**** EXTRACTED ENTRIES

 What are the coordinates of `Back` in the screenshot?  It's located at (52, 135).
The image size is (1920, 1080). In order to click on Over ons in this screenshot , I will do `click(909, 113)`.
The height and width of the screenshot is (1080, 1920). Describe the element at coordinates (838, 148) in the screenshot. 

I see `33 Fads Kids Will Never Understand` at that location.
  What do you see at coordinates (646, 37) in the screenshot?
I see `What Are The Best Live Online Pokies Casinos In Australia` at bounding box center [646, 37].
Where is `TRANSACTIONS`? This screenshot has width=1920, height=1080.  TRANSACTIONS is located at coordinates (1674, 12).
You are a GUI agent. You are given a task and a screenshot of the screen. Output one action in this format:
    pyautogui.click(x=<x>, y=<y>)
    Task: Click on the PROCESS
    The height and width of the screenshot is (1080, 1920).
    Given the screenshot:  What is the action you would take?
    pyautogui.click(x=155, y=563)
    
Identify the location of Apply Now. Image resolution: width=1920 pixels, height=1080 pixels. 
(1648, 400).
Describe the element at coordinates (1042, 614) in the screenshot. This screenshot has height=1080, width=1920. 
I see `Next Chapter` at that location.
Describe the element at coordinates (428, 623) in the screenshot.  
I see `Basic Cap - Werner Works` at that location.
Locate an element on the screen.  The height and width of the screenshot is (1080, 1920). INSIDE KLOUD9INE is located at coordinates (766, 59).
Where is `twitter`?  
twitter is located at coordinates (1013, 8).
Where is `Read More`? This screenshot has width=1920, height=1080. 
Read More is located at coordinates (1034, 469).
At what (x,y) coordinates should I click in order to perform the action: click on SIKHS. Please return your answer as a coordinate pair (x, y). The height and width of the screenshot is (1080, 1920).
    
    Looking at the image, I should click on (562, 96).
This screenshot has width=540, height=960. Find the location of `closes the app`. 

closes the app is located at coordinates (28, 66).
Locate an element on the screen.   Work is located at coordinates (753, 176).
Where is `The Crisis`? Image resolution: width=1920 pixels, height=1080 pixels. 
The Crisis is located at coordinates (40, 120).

********

YOUR GOAL
Give every line of the entries above as a JSON list of strings, one string per line, with blank lines left out.

OUTPUT
[
  " What are the coordinates of `Back` in the screenshot?  It's located at (52, 135).",
  "The image size is (1920, 1080). In order to click on Over ons in this screenshot , I will do `click(909, 113)`.",
  "The height and width of the screenshot is (1080, 1920). Describe the element at coordinates (838, 148) in the screenshot. ",
  "I see `33 Fads Kids Will Never Understand` at that location.",
  "  What do you see at coordinates (646, 37) in the screenshot?",
  "I see `What Are The Best Live Online Pokies Casinos In Australia` at bounding box center [646, 37].",
  "Where is `TRANSACTIONS`? This screenshot has width=1920, height=1080.  TRANSACTIONS is located at coordinates (1674, 12).",
  "You are a GUI agent. You are given a task and a screenshot of the screen. Output one action in this format:",
  "    pyautogui.click(x=<x>, y=<y>)",
  "    Task: Click on the PROCESS",
  "    The height and width of the screenshot is (1080, 1920).",
  "    Given the screenshot:  What is the action you would take?",
  "    pyautogui.click(x=155, y=563)",
  "Identify the location of Apply Now. Image resolution: width=1920 pixels, height=1080 pixels. ",
  "(1648, 400).",
  "Describe the element at coordinates (1042, 614) in the screenshot. This screenshot has height=1080, width=1920. ",
  "I see `Next Chapter` at that location.",
  "Describe the element at coordinates (428, 623) in the screenshot.  ",
  "I see `Basic Cap - Werner Works` at that location.",
  "Locate an element on the screen.  The height and width of the screenshot is (1080, 1920). INSIDE KLOUD9INE is located at coordinates (766, 59).",
  "Where is `twitter`?  ",
  "twitter is located at coordinates (1013, 8).",
  "Where is `Read More`? This screenshot has width=1920, height=1080. ",
  "Read More is located at coordinates (1034, 469).",
  "At what (x,y) coordinates should I click in order to perform the action: click on SIKHS. Please return your answer as a coordinate pair (x, y). The height and width of the screenshot is (1080, 1920).",
  "    Looking at the image, I should click on (562, 96).",
  "This screenshot has width=540, height=960. Find the location of `closes the app`. ",
  "closes the app is located at coordinates (28, 66).",
  "Locate an element on the screen.   Work is located at coordinates (753, 176).",
  "Where is `The Crisis`? Image resolution: width=1920 pixels, height=1080 pixels. ",
  "The Crisis is located at coordinates (40, 120)."
]